I think that's the thing that gets flipped for a lot of people. As you were saying before, people become the star of their own movie and stop asking themselves, how do I be a really great loving partner? Cause that's it. That's a different experience completely. 

Damona: And we also have to have that same empathy for ourselves, even though we're not centering ourselves in the narrative, we have to also come to dating as whole, as we can make ourselves. We're not looking for someone to fit. Our missing puzzle piece. We have to come to it whole. 

So I also have my clients do a gratitude practice. I had my clients last January do a 30-day gratitude journal. And every day, just say one thing that you have gratitude for. Even if that thing is, I had a hot shower today. Because some people didn't.

Just having gratitude for what you have, because when you date from a place of fullness, you're looking for someone whose energy matches that, and you can both hold together and amplify and uplift one another, rather than if you come in, thinking of all this stuff you don't have and the relationship that you don't have, you’re starting out from a period, from a place of want and need.

I've just seen too many times, that doesn't form the relationship that you're really desiring. 

Dr. Lisa: Yeah. What words of wisdom, this is so much good stuff. And I love it. I so appreciate you giving us an overview of the dating trends. Thanks to OkCupid, but also I just love where you're going in your work, because that's what I hear throughout our conversation today.

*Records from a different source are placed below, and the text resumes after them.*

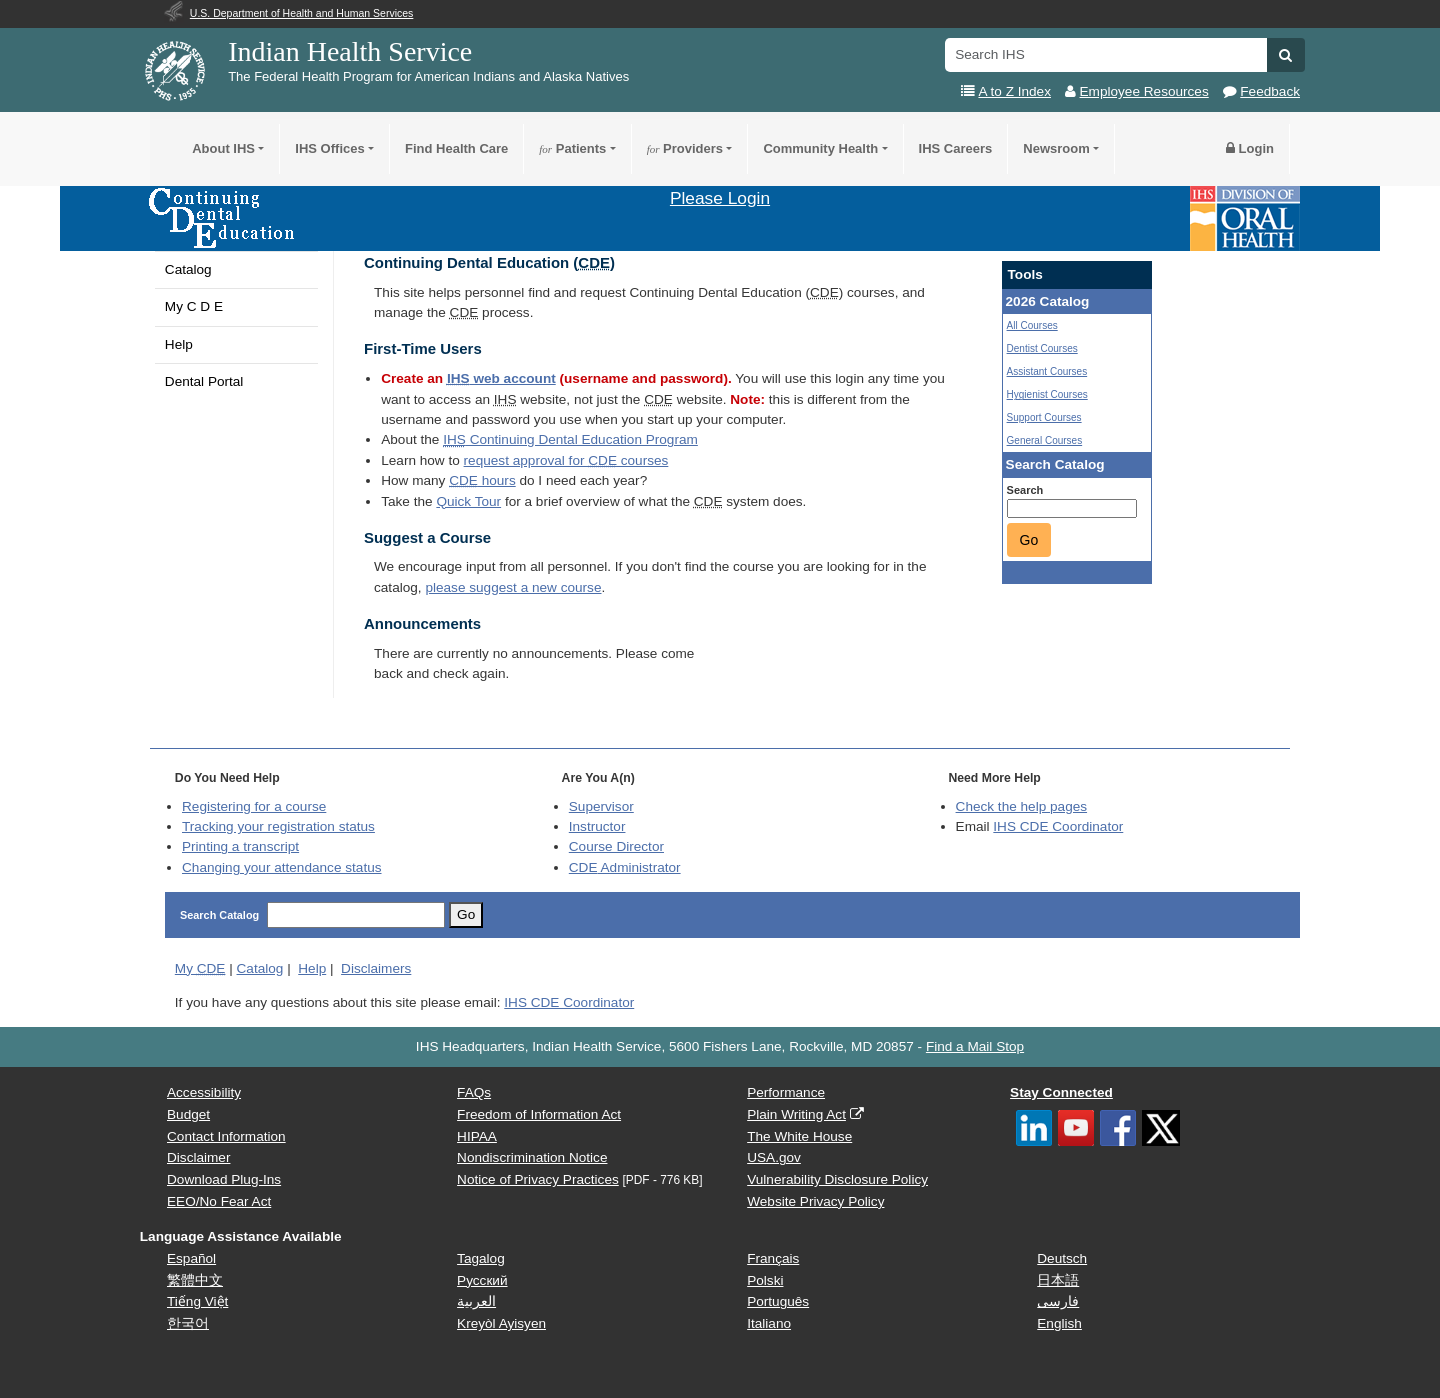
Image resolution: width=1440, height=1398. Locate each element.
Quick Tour (468, 501)
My (200, 968)
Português (778, 1301)
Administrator (625, 867)
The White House (799, 1136)
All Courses (1032, 325)
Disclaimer (198, 1157)
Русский (482, 1280)
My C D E (194, 306)
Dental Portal (204, 381)
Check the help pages (1022, 806)
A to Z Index (1014, 91)
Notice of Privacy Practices (538, 1179)
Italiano (769, 1323)
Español (191, 1258)
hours (482, 480)
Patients (572, 148)
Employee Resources (1144, 91)
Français (773, 1258)
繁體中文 (195, 1280)
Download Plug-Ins (224, 1179)
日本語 (1058, 1280)
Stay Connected (1061, 1092)
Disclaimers (376, 968)
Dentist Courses (1042, 348)
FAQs (474, 1092)
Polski (765, 1280)
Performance (786, 1092)
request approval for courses (566, 460)
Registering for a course (254, 806)
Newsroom (1056, 148)
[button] (1285, 55)
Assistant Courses (1047, 371)
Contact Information (226, 1136)
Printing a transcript (240, 846)
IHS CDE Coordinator (1058, 826)
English (1059, 1323)
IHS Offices (329, 148)
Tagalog (481, 1258)
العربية (476, 1301)
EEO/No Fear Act (219, 1201)
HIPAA (477, 1136)
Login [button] (1250, 148)
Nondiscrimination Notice (532, 1157)
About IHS (223, 148)
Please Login (720, 198)
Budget (188, 1114)
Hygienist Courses (1047, 394)
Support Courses (1044, 417)
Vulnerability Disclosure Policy (837, 1179)
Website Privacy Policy (815, 1201)
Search (1025, 490)
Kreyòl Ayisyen (501, 1323)
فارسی (1058, 1301)
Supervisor (601, 806)
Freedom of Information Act (539, 1114)
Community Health (820, 148)
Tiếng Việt (197, 1301)
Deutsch (1062, 1258)
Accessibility (204, 1092)
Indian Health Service (350, 51)
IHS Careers (956, 148)
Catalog (188, 269)
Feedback (1270, 91)
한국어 (188, 1323)
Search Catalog (219, 915)
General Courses (1045, 440)
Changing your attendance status (282, 867)
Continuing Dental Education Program (570, 439)
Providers (685, 148)
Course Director (616, 846)
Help (179, 344)
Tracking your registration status (278, 826)
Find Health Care (456, 148)
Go (1029, 540)
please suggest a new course (513, 587)
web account (501, 378)
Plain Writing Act (796, 1114)
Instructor (597, 826)
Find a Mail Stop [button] (975, 1046)
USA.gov (774, 1157)
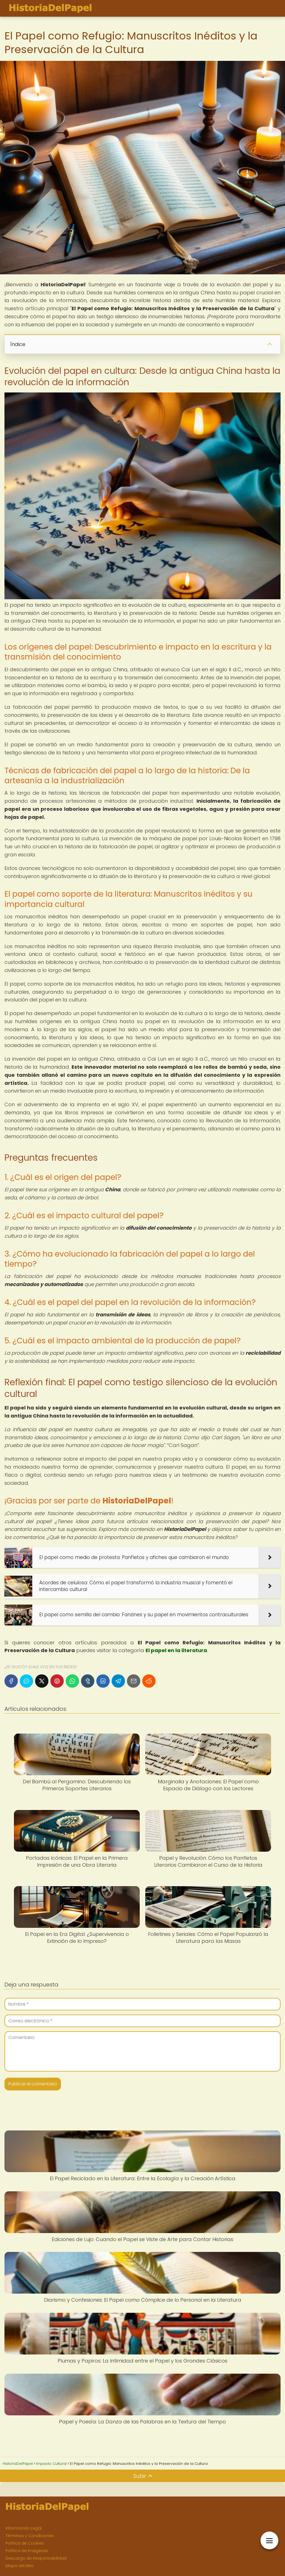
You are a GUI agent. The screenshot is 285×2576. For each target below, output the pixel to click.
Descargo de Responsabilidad (36, 2558)
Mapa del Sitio (20, 2565)
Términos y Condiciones (30, 2535)
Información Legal (23, 2528)
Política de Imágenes (27, 2550)
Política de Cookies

There's been such a window of opportunity for growth that has opened up in people's lives because of this kind of quiet time of the pandemic, and it’s beginning to emerge in relationships. And I can't wait to learn more about your book. It sounds like you're really thinking a lot about how to help people understand those old beliefs and really bring those into the conscious awareness and do that growth work you were talking about so they can have really authentically healthy relationships.

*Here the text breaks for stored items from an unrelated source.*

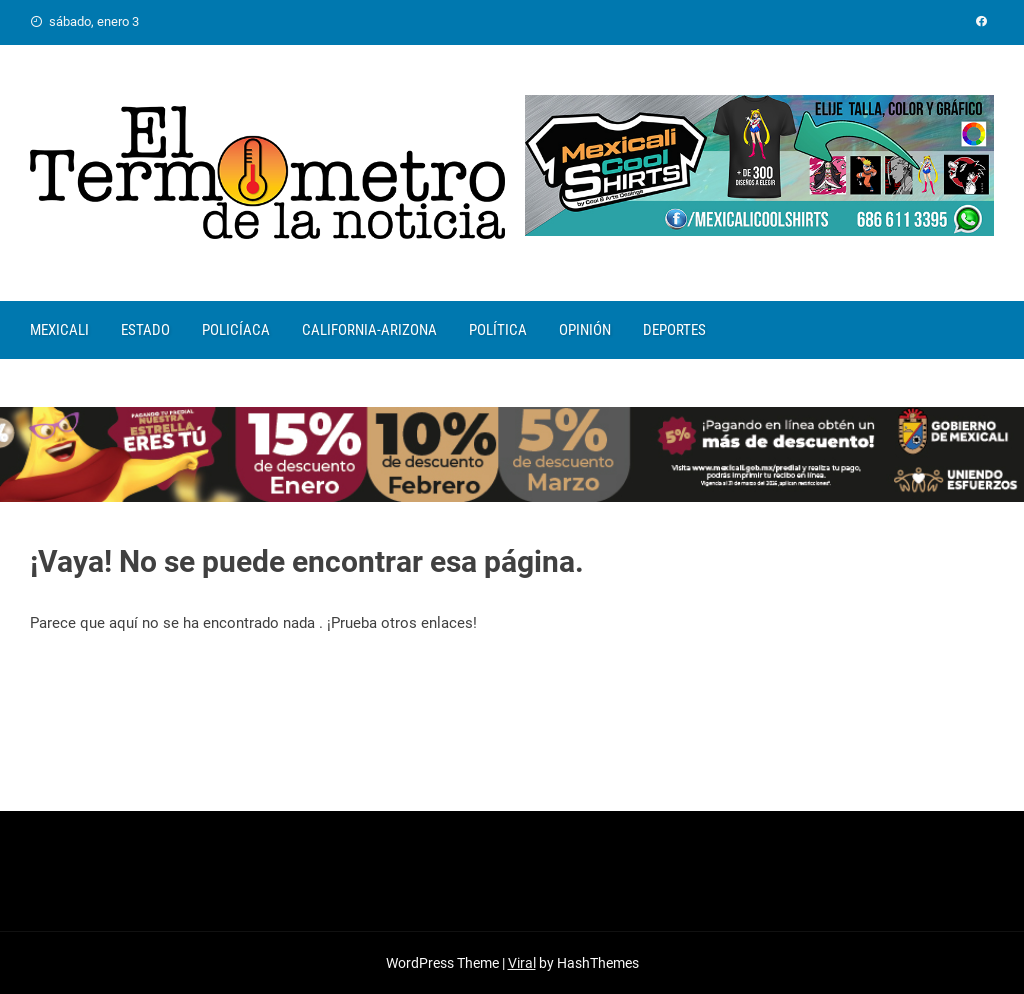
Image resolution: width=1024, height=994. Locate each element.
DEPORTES (674, 330)
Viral (522, 963)
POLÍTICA (498, 330)
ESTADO (145, 330)
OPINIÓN (585, 330)
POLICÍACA (236, 330)
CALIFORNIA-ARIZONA (369, 330)
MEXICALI (59, 330)
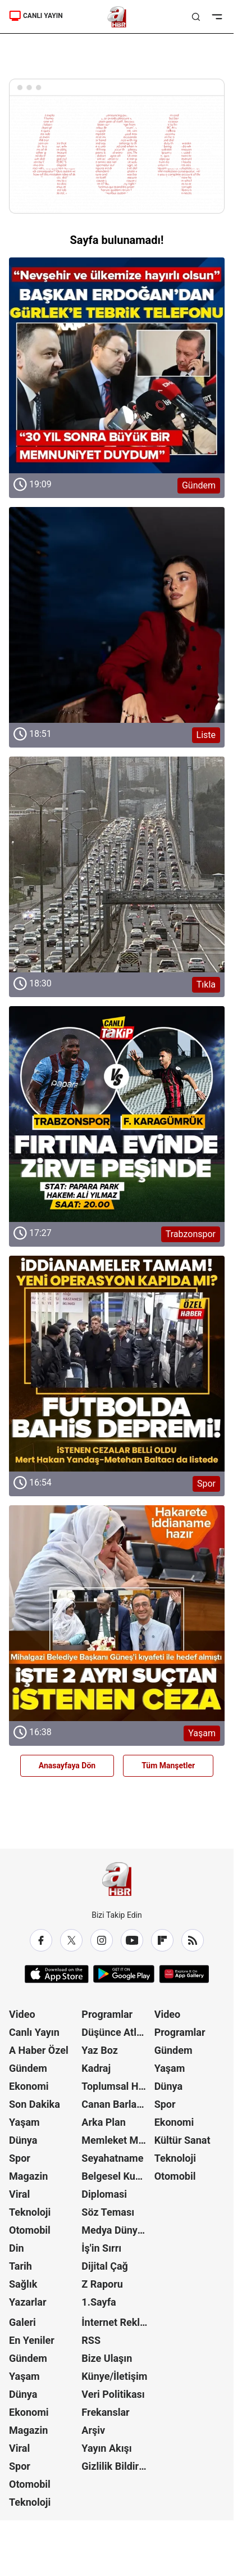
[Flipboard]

Damona: Absolutely. It's a magic moment that we're in right now, where we have a lot of the tools, we have the knowledge. And we have this space to be able to work on ourselves. And, whenever we emerge from this pandemic, emerge from it as more whole.

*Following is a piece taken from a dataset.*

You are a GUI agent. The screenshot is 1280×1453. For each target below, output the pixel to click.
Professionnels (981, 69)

Dr. Lisa: I love it. So share with our listeners before we end, where they can learn more about you, your work with OkCupid, if they want to keep tabs on your book, when it comes out. And I would love to talk with you more about your book when it does, but where should they find you in the meantime? 

Damona: Thank you. I am every week doing the Dates and Mates podcast at, or wherever you're listening to this podcast right now. And for OKC. I think a lot of people don't realize it's free. It's a free app. So if you're on that fence, the whole thing is free. There are premium features that you can become a member to unlock, but if you're on the fence, just try it out, just download it and dip your toe in the water. And then if you need more support and help from me, come back to dates and and I will get you started.

And of course, I'm on Instagram. Twitter or Facebook at Damona Hoffman. So that's where you can get the updates on the book. 

Dr. Lisa: The forthcoming book. Okay. Going to be watching your Instagram. And, as soon as it comes out I'm going to pounce. 

Damona: Thank you so much for having me. I love our conversations too, and I love all the work that you’re doing. Dr. Lisa: Such a great conversation. Thank you so much for coming back. And I can't wait until our next one.